The European Commission (EC) yesterday ruled that Deutsche Telekom must open its new EUR3.3 billion high speed broadband network to rivals with immediate effect. The telco had vehemently argued that the scale of its investment in the VDSL infrastructure meant it should be exempt from competition for a period of three years to allow it to recoup the cost of rollout but following complaints from Telekom’s rivals, the EC said the German operator should be forced to open up the last mile of its network. Viviane Reding, IT and media commissioner, also signalled that she would start legal action against Germany for infringing EU rules if the government chose to exempt Telekom from competition. The commission added that the price for bitstream access ‘should prevent any margin squeeze and should therefore be sufficiently below Deutsche Telekom’s retail prices.’
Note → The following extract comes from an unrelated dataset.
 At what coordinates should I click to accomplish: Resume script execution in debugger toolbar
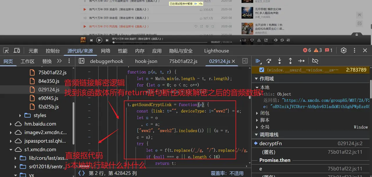[x=258, y=61]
Reding’s aim is to accelerate broadband penetration in Germany, which, at 13% of households at the end of March 2006 (source: TeleGeography’s GlobalComms database), is just half that achieved in the Netherlands and Finland. The commission also wants to reduce Telekom’s dominance, estimating that it controls 60% of the broadband market compared to BT’s 25%. Ms Reding also wants to encourage prices to fall, especially in rural areas, where tariffs can be three times higher than more liberalised markets.
The commission’s decision is the latest in a series of setbacks for Telekom, which just ten days ago issued a profits warning; chief executive Kai-Uwe Ricke is also reported to be out of favour with investors – particularly the US private equity group Blackstone – which are pushing for him not to have his contract extended beyond next year.